If it wasn’t for a late breakdown in the neutral zone by the first line, Scott Clemmensen would likely have picked up his second shutout of the season. As it was, the Panthers played a solid if unspectacular game and picked up a much needed win. They started the night one point behind the Capitals for first in the Southeast Division and two points behind eighth-place Senators in the Eastern Conference, but ended the evening in third thanks to the Caps, who blew a two-goal lead late to lose in a shootout to the Winnipeg Jets.
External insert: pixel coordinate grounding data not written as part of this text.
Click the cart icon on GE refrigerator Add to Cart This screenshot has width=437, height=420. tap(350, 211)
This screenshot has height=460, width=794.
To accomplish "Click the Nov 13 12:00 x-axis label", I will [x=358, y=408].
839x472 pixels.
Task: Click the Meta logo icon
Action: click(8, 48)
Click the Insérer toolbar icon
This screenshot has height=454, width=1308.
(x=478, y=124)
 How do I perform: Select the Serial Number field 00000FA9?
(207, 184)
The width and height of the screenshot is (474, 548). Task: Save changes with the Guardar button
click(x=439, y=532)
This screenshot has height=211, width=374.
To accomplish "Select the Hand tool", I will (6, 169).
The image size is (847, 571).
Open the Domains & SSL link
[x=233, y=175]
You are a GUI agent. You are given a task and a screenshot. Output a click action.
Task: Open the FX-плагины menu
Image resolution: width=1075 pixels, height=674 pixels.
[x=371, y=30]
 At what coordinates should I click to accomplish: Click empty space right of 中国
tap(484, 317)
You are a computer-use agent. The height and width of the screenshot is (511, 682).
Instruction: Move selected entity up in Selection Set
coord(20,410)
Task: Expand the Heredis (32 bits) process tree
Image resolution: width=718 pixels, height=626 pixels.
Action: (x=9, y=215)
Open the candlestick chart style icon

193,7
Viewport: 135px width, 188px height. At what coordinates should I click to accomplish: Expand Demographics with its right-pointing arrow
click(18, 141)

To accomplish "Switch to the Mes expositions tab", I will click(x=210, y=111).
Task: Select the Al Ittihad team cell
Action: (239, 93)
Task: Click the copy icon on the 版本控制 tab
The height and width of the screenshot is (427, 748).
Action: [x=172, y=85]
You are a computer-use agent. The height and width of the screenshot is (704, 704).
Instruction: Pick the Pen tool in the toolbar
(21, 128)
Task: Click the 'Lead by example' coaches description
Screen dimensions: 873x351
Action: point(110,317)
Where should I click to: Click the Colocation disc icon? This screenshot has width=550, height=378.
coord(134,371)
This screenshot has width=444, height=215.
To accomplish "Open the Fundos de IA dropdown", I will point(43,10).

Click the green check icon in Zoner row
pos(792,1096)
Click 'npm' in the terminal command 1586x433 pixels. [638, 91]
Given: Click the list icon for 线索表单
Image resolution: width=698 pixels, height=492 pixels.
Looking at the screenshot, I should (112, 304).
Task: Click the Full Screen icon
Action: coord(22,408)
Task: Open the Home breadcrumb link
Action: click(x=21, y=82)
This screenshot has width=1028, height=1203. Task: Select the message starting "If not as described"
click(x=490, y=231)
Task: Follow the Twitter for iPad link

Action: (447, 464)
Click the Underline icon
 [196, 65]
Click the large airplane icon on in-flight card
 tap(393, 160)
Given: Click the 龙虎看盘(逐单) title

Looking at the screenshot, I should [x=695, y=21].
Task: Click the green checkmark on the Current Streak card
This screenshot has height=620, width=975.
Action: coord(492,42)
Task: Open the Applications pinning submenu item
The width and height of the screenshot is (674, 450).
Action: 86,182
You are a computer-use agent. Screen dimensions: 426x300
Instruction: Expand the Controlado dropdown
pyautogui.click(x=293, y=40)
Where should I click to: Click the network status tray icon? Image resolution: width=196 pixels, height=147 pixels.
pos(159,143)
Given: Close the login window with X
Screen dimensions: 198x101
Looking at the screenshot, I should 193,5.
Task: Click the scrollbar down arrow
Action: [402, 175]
The Panthers started out solidly enough in the first, but then took two offensive zone penalties. They limited the Kings to three shots on the two power plays, but were outshot 8-5 at even strength. They came back much stronger in the second period, limiting the Kings to three shots over the period. The Kings limited the Panthers to six, but they scored on two of them. After the Panthers scored two goals on eleven shots in the first two periods, Kings coach Darryl Sutter pulled Jonathan Quick and replaced him with Jonathan Bernier to start the third period. Bernier did not let in any more goals, but that wasn’t enough to spark the Kings to victory. Both teams spent more times on the offensive in the third period, but the only goals were late, with the last being into an empty net to seal the victory.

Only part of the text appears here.